PAGE EXTRACT:
Group work

In this group project, you will develop and analyze a realistic business analytics case, including data, modeling, and critical reflection. While many analytics courses rely on publicly available datasets—often centered on societal questions—this project focuses on business-relevant contexts such as management, finance, operations, or digital platforms. To achieve this, you will design and work with synthetic datasets that reflect realistic organizational processes and decision situations. This allows you not only to apply analytical methods but also to engage with the upstream challenge of framing meaningful problems and constructing data that captures them. In addition, you will address downstream challenges such as deployment considerations (e.g., implementation, ethics, and risks). Your work should be grounded in appropriate and reputable references (e.g., academic literature or industry reports) to demonstrate the relevance of the problem and to provide evidence that the analytical approach and dataset reflect realistic practices.

Objectives

Design a realistic business analytics scenario
Select and apply appropriate analytical models
Communicate results using CRISP-DM as a structuring framework
Critically reflect on assumptions, limitations, and improvements

Group formation

The target group size is 4 participants.
We will form groups during class sessions.
If you are not present, you must email me so that I can assign you to a group.
We will select two groups with 5 participants using a fair and transparent procedure. Groups with 5 participants are expected to submit a more comprehensive case (+25%).
Once your group is formed, you should create or join your group in the Canvas assignment.

Task

Select a business topic and formulate a concrete question. Example domains include:
- Finance (e.g., credit default, fraud, customer lifetime value)

ENTRIES SHOWN:
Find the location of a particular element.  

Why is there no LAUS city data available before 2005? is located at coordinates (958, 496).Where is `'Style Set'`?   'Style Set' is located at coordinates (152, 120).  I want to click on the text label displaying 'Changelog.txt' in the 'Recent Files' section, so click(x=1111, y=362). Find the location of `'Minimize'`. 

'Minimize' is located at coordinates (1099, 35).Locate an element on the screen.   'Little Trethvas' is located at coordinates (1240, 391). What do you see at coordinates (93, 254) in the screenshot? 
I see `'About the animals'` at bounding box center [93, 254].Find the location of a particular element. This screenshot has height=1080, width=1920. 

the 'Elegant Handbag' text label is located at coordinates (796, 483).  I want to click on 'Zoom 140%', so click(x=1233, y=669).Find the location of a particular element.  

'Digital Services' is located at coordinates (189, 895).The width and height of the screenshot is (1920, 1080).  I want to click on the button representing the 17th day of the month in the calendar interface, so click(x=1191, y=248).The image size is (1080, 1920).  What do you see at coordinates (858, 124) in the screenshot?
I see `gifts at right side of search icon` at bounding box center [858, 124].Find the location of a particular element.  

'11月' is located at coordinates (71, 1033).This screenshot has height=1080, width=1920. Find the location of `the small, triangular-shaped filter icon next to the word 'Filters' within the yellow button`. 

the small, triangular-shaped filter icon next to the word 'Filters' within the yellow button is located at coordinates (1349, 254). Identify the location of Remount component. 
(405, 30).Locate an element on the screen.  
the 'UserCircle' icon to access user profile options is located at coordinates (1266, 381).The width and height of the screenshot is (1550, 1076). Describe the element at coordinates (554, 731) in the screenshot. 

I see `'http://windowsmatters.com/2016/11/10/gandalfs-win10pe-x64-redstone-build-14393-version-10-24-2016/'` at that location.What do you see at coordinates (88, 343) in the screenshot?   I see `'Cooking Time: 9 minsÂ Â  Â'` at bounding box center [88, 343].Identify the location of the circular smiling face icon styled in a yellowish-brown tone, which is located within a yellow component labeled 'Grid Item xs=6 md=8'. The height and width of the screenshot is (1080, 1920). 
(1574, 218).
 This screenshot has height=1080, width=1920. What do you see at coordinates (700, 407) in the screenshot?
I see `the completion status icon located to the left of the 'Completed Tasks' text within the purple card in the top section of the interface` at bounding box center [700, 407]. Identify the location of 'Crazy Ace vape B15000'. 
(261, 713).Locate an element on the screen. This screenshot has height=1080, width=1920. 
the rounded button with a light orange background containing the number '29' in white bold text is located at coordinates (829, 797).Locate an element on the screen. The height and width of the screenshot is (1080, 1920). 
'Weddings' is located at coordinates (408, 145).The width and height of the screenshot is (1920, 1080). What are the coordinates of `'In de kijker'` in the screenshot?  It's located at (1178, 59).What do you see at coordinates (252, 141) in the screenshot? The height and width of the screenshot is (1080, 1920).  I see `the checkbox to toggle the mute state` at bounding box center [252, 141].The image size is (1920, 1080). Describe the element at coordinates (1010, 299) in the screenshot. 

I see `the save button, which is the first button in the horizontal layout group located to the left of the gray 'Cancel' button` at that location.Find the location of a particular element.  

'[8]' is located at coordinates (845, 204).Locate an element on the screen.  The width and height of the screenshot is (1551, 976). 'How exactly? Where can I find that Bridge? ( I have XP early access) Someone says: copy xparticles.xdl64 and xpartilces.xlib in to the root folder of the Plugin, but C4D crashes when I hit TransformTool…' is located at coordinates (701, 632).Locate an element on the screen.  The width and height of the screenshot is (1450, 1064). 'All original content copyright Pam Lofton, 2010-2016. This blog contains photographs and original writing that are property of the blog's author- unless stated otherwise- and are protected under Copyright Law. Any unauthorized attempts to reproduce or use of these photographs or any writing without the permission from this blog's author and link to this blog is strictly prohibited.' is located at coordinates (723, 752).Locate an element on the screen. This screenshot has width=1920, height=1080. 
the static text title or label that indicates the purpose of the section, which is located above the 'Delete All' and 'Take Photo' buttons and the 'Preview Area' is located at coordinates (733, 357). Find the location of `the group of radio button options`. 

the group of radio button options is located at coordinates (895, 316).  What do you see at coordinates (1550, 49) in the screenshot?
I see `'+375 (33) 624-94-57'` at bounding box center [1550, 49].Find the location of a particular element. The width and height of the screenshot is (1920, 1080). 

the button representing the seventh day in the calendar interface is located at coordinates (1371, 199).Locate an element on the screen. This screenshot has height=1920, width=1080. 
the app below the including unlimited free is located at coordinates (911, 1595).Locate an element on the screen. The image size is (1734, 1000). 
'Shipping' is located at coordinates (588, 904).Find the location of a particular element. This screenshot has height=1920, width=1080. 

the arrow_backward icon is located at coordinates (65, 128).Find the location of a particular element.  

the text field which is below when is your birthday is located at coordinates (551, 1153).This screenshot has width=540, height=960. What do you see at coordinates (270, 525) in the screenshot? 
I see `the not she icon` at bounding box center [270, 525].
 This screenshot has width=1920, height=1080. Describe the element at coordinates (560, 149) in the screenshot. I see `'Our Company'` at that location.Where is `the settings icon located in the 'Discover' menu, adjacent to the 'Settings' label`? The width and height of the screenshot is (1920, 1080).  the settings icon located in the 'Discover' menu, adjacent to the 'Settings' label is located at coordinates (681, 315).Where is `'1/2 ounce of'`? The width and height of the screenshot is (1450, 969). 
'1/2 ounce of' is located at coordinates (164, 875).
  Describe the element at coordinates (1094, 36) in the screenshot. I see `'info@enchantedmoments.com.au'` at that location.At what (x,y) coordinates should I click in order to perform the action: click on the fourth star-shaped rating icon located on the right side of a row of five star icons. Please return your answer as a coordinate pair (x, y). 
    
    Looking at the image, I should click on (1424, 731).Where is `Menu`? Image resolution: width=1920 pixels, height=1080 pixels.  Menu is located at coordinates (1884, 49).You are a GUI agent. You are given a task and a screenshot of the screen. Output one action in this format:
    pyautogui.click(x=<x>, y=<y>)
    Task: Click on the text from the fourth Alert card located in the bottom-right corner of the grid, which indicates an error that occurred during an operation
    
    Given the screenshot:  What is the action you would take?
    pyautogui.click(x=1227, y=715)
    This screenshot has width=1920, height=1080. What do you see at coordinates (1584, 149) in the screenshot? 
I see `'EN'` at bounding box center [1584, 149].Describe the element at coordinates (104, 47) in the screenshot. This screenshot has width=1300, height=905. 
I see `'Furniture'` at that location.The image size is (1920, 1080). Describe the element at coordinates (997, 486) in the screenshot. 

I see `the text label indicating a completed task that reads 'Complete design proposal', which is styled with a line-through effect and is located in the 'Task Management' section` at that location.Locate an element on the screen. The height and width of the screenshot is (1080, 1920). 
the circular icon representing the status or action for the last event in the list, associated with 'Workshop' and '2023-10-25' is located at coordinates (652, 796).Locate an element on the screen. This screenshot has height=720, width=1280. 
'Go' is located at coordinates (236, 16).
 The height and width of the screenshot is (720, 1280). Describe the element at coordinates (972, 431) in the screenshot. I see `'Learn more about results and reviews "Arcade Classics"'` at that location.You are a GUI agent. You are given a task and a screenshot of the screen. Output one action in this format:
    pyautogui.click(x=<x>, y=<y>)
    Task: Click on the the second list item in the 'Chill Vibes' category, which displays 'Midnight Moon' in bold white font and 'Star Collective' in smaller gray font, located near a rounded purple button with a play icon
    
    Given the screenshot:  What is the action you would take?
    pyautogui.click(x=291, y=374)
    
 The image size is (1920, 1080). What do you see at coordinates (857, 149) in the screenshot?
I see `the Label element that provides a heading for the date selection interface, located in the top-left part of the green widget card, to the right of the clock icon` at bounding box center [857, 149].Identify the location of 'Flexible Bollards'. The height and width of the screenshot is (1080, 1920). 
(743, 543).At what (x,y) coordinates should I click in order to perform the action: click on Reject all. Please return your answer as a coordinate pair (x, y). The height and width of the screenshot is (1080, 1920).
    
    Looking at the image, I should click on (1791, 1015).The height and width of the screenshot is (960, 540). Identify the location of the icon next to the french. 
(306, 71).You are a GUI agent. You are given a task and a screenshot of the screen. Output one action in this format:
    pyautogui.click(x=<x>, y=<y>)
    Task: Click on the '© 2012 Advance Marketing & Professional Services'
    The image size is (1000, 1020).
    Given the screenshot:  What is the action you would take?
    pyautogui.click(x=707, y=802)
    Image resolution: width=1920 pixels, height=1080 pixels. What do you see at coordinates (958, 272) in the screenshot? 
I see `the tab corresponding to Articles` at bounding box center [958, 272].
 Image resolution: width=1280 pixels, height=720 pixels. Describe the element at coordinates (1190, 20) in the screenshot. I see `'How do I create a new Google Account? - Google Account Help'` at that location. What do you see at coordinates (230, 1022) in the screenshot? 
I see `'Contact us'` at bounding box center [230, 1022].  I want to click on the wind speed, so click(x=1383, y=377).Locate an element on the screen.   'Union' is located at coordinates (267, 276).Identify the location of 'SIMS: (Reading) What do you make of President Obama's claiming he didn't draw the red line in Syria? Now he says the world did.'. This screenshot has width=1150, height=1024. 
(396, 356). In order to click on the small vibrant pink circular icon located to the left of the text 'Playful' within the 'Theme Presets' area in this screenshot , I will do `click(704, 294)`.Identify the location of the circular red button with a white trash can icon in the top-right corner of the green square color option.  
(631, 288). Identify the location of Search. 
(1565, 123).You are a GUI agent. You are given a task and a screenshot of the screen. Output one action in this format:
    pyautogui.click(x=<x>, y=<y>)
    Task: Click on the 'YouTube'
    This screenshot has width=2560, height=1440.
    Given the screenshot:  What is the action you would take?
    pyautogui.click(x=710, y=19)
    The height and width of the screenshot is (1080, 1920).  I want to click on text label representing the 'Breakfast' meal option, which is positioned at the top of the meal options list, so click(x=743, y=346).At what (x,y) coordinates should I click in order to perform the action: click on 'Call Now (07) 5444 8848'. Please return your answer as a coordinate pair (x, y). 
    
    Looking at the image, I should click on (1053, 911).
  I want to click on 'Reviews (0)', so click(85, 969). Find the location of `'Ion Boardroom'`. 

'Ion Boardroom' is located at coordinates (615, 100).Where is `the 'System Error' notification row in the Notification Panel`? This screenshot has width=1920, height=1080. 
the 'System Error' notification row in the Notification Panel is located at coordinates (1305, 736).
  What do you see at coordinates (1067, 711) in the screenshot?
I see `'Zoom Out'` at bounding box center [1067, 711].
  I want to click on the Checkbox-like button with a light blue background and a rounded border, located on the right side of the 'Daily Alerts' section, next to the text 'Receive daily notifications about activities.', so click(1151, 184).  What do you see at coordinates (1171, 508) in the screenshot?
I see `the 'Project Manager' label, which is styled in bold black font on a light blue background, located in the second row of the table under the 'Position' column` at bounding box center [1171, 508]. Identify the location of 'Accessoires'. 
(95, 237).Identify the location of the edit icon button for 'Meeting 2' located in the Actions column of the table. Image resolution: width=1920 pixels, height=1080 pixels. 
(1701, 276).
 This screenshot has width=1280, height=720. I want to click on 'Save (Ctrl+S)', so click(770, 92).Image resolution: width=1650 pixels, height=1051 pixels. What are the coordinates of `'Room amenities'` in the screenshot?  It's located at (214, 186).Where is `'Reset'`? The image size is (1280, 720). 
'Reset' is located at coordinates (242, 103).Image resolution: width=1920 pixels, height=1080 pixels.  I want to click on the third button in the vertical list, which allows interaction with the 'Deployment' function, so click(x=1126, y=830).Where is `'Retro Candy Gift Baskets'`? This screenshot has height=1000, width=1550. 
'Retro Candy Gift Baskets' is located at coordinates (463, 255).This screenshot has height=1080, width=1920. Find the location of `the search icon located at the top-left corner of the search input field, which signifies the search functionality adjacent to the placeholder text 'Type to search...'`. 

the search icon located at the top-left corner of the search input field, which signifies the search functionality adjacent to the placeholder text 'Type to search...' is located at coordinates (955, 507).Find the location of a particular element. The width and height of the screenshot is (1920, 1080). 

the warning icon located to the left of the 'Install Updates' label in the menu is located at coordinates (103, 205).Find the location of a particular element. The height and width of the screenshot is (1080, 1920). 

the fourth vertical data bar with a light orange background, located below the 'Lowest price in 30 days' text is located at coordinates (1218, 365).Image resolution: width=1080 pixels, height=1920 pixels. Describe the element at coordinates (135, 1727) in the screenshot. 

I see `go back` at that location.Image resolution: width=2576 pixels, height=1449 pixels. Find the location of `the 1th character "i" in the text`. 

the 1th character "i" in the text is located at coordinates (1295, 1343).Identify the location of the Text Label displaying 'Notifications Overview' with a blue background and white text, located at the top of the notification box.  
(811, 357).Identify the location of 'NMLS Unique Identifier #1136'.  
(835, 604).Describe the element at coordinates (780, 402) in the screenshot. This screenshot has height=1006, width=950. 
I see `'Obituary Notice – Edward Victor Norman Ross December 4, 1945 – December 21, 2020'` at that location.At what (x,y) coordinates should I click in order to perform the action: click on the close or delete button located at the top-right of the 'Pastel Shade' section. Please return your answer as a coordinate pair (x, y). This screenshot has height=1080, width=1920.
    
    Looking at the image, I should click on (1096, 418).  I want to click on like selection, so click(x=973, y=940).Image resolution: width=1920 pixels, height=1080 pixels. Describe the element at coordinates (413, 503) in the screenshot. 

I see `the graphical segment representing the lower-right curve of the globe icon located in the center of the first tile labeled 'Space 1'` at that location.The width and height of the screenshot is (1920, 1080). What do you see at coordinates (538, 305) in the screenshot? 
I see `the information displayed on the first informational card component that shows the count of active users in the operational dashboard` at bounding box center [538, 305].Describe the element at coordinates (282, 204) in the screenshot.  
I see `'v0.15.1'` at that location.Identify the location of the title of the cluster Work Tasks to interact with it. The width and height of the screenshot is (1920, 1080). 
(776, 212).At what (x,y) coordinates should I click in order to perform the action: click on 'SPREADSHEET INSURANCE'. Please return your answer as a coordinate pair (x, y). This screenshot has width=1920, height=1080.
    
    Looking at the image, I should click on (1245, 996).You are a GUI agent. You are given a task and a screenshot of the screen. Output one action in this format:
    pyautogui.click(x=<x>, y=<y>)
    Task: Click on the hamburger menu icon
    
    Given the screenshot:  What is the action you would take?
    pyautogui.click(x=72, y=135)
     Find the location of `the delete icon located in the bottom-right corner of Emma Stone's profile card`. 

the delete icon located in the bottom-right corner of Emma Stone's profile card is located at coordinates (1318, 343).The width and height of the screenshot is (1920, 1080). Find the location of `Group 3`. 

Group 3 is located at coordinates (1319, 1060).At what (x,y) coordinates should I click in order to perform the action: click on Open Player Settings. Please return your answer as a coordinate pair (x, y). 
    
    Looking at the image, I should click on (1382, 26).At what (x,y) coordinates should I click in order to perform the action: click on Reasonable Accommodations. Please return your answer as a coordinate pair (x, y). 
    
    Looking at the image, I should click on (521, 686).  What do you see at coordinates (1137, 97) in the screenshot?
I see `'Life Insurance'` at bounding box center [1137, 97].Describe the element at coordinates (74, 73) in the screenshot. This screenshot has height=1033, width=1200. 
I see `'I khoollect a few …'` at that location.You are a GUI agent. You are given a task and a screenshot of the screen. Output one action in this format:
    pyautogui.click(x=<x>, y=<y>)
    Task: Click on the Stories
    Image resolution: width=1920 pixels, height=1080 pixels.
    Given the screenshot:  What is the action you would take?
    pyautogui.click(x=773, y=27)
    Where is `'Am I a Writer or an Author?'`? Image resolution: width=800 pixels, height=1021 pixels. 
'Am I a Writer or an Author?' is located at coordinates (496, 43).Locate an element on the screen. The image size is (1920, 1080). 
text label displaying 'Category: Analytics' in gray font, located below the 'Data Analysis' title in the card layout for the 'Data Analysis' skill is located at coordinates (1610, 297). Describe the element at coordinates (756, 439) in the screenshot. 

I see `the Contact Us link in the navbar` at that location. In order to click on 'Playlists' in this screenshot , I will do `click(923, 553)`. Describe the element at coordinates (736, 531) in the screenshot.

REQUIREMENTS:
(1) What is the target group size in the group project description?
(2) What objectives does the group project description list?
Base your answers on the group project description alone, not on the listing.

ANSWERS TO EACH TASK:
(1) 4 participants.

(2)
- Design a realistic business analytics scenario
- Select and apply appropriate analytical models
- Communicate results using CRISP-DM as a structuring framework
- Critically reflect on assumptions, limitations, and improvements